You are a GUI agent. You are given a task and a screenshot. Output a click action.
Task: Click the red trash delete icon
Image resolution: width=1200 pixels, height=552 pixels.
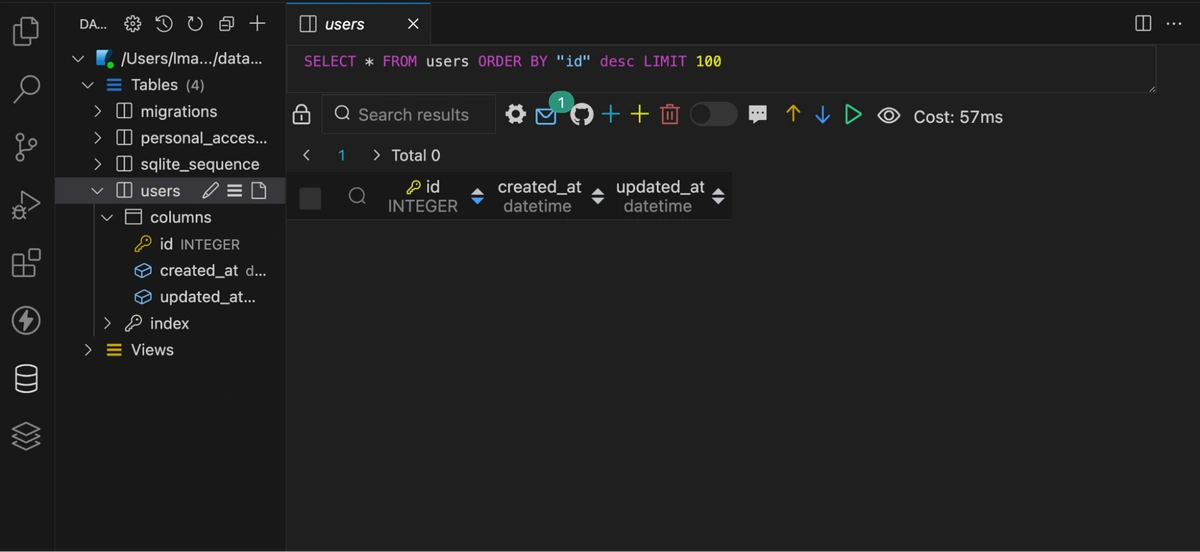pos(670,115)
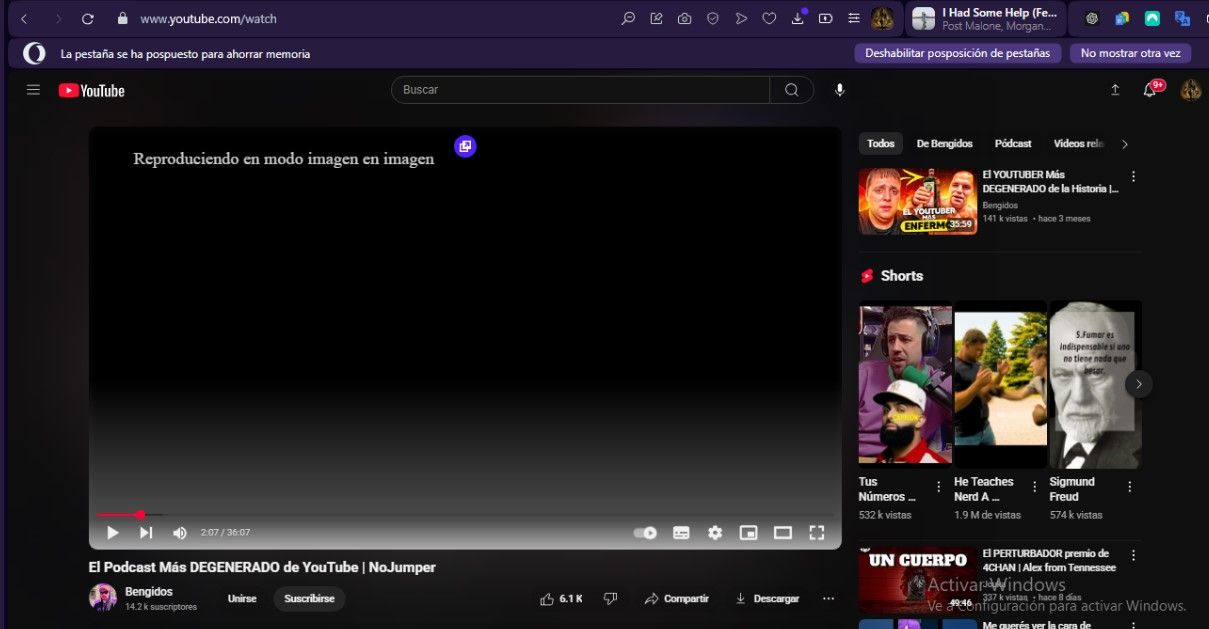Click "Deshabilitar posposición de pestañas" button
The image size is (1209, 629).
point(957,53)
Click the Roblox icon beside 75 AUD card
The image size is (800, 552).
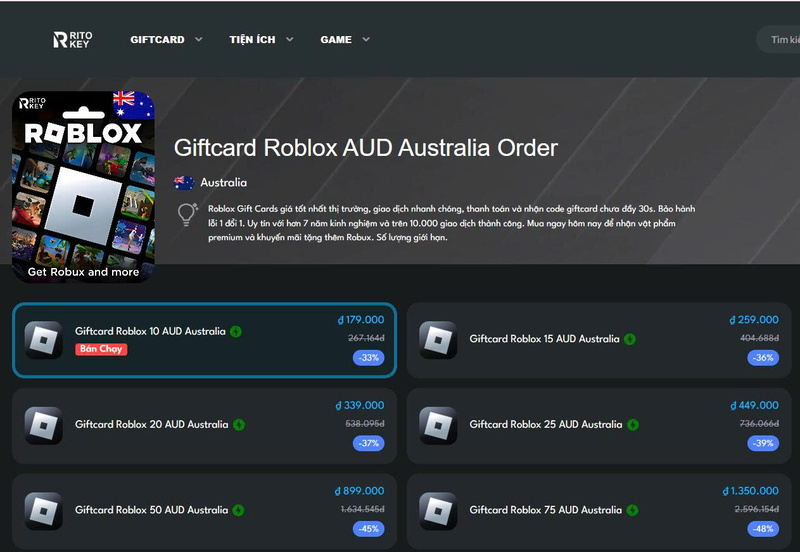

================================

● **WHAT YOU NEED TO DO**: Count the lines in the rows above that contain the string "icon", treating case as significant. Reply with the number only.

● **EXERCISE SOLUTION**: 2